Abstract:
A coating is produced by a method including a screen printing of a photopolymerizable composition on a printed circuit board, illuminating said composition to partially polymerize it and bake it to complete the polymerization. 
     The composition used by said method contains a reaction product of a monoethylenically unsaturated carboxylic acid with a material of the group of epoxy resin and epoxidized novolak, a phenoxy resin, a thickening agent, a polyethylenically unsaturated compound, a photo-initiator and a solvent. 
     The coating produced according to this invention is used as solder mask.

Description:
The invention relates to a method for applying coatings by screen printing on printed circuit boards and by a subsequent baking cycle and to a screenable composition that is transformed into the coating by said method. 
     BACKGROUND OF THE INVENTION 
     In the fabrication of high quality printed circuit boards, it is necessary to coat the substrate with a tough, resistant coating in selected areas which serves as a solder mask. In high quality printed circuit boards, molten solder is used to insure good interconnection between the components and the circuitry. 
     The coating to be used for such applications must possess a number of important characteristics. In particular, the coatings must be strongly adherent to a wide variety of metallic and non-metallic substrates, and resistant to harsh environmental conditions such as high humidity and elevated temperatures. The coatings also must be impervious to a wide variety of solvents, resistant to a large number of different chemicals, and particularly be resistant to commonly-used flux compositions and solders.

Interface element records

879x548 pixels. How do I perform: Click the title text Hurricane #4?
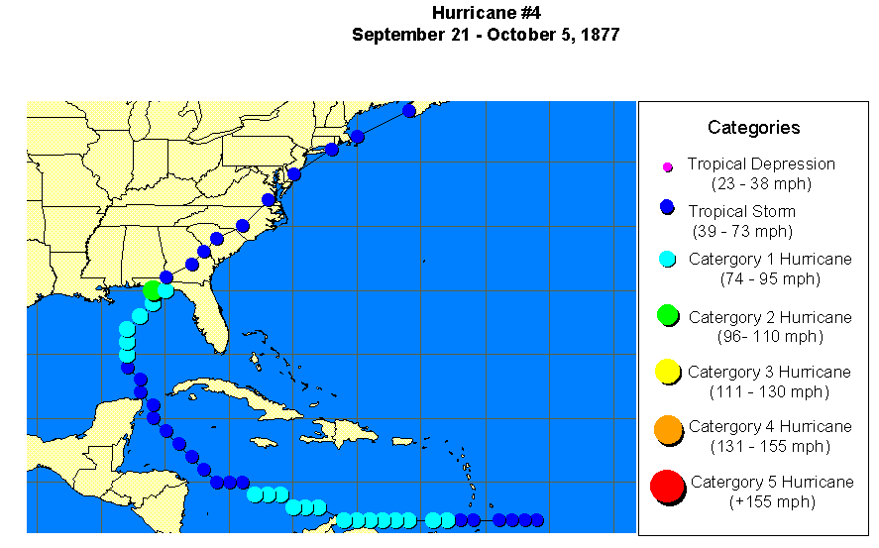[x=486, y=13]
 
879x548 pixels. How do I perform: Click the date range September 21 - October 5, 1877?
[x=486, y=35]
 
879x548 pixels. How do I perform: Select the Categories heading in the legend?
[x=753, y=127]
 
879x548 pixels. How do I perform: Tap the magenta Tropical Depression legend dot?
[x=668, y=165]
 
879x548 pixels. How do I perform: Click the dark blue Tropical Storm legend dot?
[x=667, y=208]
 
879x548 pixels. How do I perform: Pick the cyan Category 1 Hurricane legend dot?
[x=667, y=260]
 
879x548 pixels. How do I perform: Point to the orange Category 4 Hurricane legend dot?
[x=667, y=429]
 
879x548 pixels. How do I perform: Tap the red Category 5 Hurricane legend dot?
[x=667, y=487]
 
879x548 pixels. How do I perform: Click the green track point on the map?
[x=152, y=290]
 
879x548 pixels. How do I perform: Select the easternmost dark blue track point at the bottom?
[x=537, y=520]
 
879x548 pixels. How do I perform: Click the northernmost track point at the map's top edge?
[x=409, y=110]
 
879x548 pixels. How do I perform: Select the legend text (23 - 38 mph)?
[x=760, y=183]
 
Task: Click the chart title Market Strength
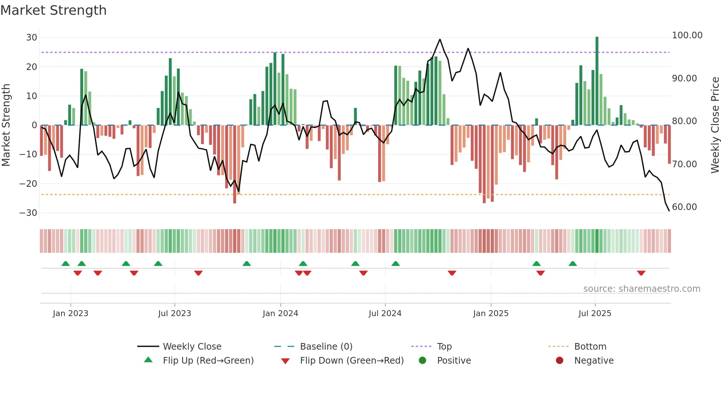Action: click(53, 10)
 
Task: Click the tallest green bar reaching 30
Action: click(597, 81)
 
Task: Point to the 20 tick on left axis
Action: click(31, 67)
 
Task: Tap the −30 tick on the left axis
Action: click(28, 213)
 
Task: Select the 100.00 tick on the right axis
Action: click(687, 35)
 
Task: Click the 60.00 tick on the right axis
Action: click(684, 207)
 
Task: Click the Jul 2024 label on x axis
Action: click(385, 314)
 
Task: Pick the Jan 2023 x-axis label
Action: click(70, 314)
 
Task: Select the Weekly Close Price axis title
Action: click(715, 125)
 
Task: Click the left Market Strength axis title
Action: click(6, 125)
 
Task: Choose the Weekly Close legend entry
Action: click(192, 347)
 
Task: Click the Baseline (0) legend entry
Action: click(326, 347)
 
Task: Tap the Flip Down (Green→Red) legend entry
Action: click(351, 361)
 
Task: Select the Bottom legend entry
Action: click(590, 347)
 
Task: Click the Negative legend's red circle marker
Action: click(560, 361)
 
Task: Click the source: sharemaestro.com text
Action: click(642, 289)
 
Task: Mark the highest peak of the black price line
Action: click(440, 39)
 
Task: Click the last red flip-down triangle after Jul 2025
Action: click(641, 273)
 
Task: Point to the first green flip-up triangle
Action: click(65, 263)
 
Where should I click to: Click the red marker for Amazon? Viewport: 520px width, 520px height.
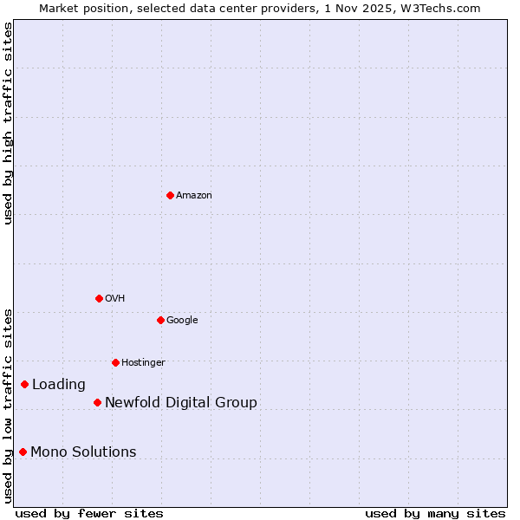tap(170, 195)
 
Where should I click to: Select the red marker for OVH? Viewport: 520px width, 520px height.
tap(99, 298)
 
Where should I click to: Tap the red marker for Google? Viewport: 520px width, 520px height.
tap(160, 320)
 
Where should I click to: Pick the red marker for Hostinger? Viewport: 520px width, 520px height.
tap(115, 362)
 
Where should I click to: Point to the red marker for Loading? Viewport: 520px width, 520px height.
tap(24, 384)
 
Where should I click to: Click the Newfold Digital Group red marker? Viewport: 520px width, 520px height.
tap(97, 402)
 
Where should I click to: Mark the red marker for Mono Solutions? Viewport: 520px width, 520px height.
tap(23, 452)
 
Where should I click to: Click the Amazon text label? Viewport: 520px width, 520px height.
tap(194, 195)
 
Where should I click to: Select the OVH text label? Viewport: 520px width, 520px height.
tap(115, 298)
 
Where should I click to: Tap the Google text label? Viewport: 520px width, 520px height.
tap(182, 320)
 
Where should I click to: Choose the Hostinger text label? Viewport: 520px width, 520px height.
tap(143, 362)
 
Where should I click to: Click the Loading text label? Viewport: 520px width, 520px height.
tap(59, 384)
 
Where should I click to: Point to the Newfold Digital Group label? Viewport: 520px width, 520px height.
tap(181, 402)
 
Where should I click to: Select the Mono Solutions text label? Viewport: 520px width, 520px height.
tap(83, 452)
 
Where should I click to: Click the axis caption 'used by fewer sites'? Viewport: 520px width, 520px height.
tap(89, 513)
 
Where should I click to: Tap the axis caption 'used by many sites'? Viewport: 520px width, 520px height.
tap(435, 513)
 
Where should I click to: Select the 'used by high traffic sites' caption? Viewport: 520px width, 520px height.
tap(8, 123)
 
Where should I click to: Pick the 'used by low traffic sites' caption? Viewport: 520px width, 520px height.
tap(8, 405)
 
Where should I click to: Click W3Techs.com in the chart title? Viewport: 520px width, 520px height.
tap(445, 8)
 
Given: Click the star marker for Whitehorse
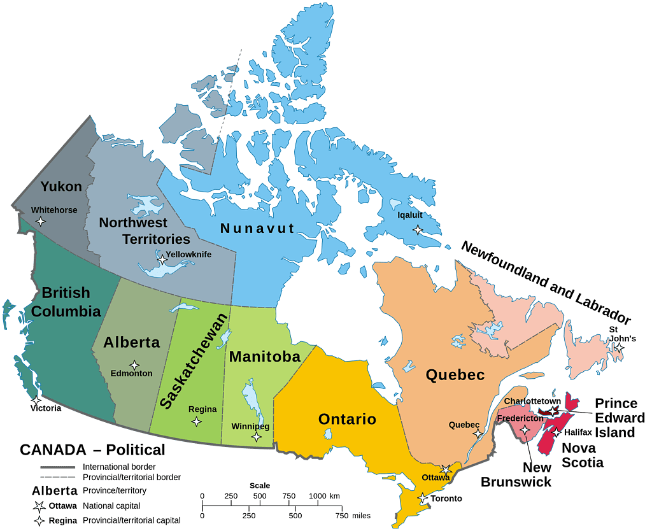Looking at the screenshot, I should (41, 222).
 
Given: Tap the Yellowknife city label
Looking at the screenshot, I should (188, 254).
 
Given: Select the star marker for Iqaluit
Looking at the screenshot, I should (418, 229).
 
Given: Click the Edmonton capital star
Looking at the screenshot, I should (134, 365).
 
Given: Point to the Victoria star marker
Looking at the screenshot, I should (36, 400).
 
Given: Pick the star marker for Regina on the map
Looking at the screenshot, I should (197, 421).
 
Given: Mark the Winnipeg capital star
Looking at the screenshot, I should (257, 437).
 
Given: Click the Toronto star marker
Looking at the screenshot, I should (422, 498).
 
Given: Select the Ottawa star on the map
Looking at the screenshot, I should (446, 470).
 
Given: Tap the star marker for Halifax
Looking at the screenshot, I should (556, 433).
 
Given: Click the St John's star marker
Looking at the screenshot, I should (618, 348).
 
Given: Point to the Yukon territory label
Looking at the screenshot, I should (61, 187).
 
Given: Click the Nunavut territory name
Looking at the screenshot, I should (257, 228).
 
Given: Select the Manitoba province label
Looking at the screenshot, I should (264, 357).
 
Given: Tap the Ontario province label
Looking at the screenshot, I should (347, 420).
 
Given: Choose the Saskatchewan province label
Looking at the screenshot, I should (195, 361).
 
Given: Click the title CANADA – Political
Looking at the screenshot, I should (92, 450).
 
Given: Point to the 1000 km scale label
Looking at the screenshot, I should (324, 496).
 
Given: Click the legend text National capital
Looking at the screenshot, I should (111, 506).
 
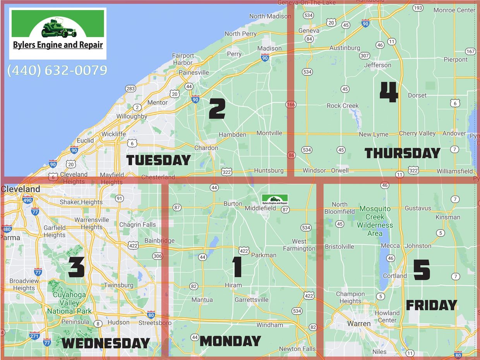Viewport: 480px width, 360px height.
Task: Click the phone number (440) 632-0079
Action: (x=57, y=70)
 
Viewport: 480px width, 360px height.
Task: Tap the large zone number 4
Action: (x=389, y=93)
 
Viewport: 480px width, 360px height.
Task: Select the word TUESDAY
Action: (x=159, y=160)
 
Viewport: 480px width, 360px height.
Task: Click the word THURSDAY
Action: (x=403, y=153)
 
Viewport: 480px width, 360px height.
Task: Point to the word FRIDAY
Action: (x=432, y=305)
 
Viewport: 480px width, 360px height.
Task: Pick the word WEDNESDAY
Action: (x=106, y=343)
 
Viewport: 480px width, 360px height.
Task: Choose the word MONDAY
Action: (x=230, y=341)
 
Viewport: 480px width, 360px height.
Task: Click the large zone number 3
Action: (x=76, y=267)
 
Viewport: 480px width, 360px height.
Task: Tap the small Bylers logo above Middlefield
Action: (x=275, y=199)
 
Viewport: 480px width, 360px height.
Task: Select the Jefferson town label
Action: (x=378, y=65)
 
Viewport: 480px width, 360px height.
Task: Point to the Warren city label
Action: (x=359, y=323)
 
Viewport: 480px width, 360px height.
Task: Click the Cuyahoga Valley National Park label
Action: (x=70, y=303)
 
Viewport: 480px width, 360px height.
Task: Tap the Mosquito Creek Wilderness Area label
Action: (x=375, y=221)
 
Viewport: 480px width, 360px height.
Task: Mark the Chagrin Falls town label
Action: (x=137, y=225)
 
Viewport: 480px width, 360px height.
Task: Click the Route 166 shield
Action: (x=291, y=105)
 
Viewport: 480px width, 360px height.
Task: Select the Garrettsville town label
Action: (x=252, y=300)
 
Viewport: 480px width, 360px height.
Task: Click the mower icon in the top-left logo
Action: (x=58, y=28)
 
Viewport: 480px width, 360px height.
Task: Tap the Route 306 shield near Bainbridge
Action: (x=158, y=256)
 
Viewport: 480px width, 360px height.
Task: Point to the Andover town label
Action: (x=454, y=133)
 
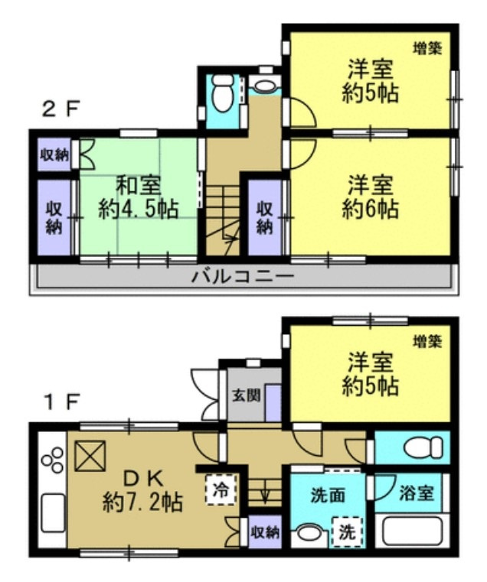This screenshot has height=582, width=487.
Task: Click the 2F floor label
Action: point(60,109)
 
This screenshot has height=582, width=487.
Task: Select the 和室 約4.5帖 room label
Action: point(139,197)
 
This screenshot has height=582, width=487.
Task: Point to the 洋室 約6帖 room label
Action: point(371,197)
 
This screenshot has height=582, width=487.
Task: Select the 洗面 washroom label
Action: point(327,495)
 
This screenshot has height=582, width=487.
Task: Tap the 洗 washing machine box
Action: point(346,530)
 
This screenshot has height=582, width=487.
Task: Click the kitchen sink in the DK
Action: point(51,512)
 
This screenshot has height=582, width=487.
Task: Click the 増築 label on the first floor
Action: point(427,343)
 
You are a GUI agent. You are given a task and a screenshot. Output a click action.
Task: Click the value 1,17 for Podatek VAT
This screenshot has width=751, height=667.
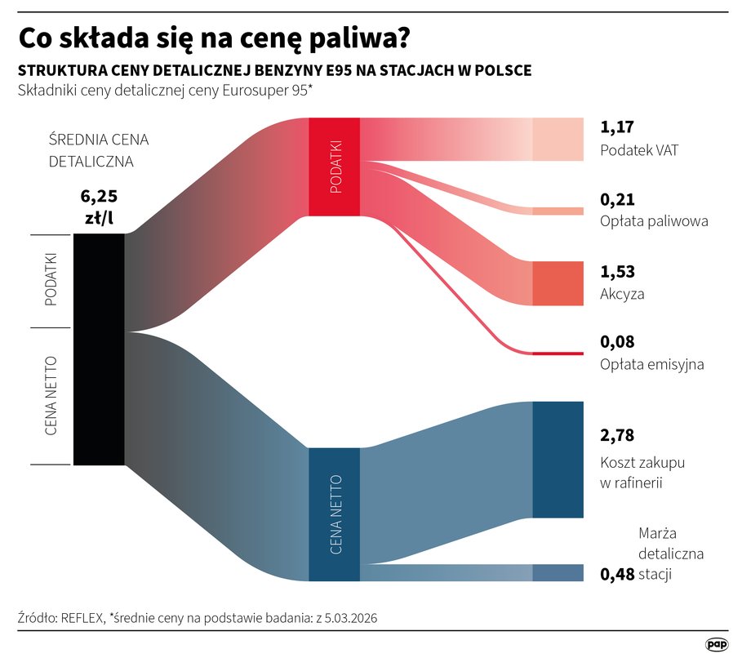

▶ **Exercises to complete**:
1. Reproduce the passage of the solder mask patent text starting at "The composition used" and ending at "by said method.".
2. Write the next part of the solder mask patent text, picking up after its final sentence.

▶ **Task-by-task results**:
1.
The composition used by said method contains a reaction product of a monoethylenically unsaturated carboxylic acid with a material of the group of epoxy resin and epoxidized novolak, a phenoxy resin, a thickening agent, a polyethylenically unsaturated compound, a photo-initiator and a solvent. 
     The coating produced according to this invention is used as solder mask.

Description:
The invention relates to a method for applying coatings by screen printing on printed circuit boards and by a subsequent baking cycle and to a screenable composition that is transformed into the coating by said method.

2.
     Moreover, since it is preferred that the solder masks remain on the circuitry as a protective coating, such must possess electrical insulating properties which last over long periods of time. Also the coatings must be durable and possess the above properties even after long periods of exposure to a wide variety of chemicals and adverse environmental conditions. The solder masks are left on the circuitry in order to protect it from oxidation and from the adverse effects of such gases as sulfur dioxide, hydrogen sulfide and chlorine. 
     The compositions used in producing these coatings, to be used in screen printing processes, must also be capable of good pattern definition which is dependent to a large extent upon the flow characteristics of the composition. Basically, the screen printing technique involves squeezing a composition through the open meshes of a streched piece of material such as wire onto a printable substrate. The screen is covered or blocked out in part by a masking material in order to form the desired pattern on the printable substrate. The masking material may simply be a stencil or a dried lacquer, shellac or glue. Once the screen has been covered or blocked out in part by a masking material, it is held taut on a frame and positioned over the desired substrate. The coating composition is then poured onto the screen and squeezed through the open areas with a squeegee. Thereafter, the frame is removed and the coated substrate baked. It is important, when following a desired pattern, that the composition do not flow or bleed outside of the preselected areas defined by the open areas of the screen but should follow accurately the image formed on the screen and reproduce it.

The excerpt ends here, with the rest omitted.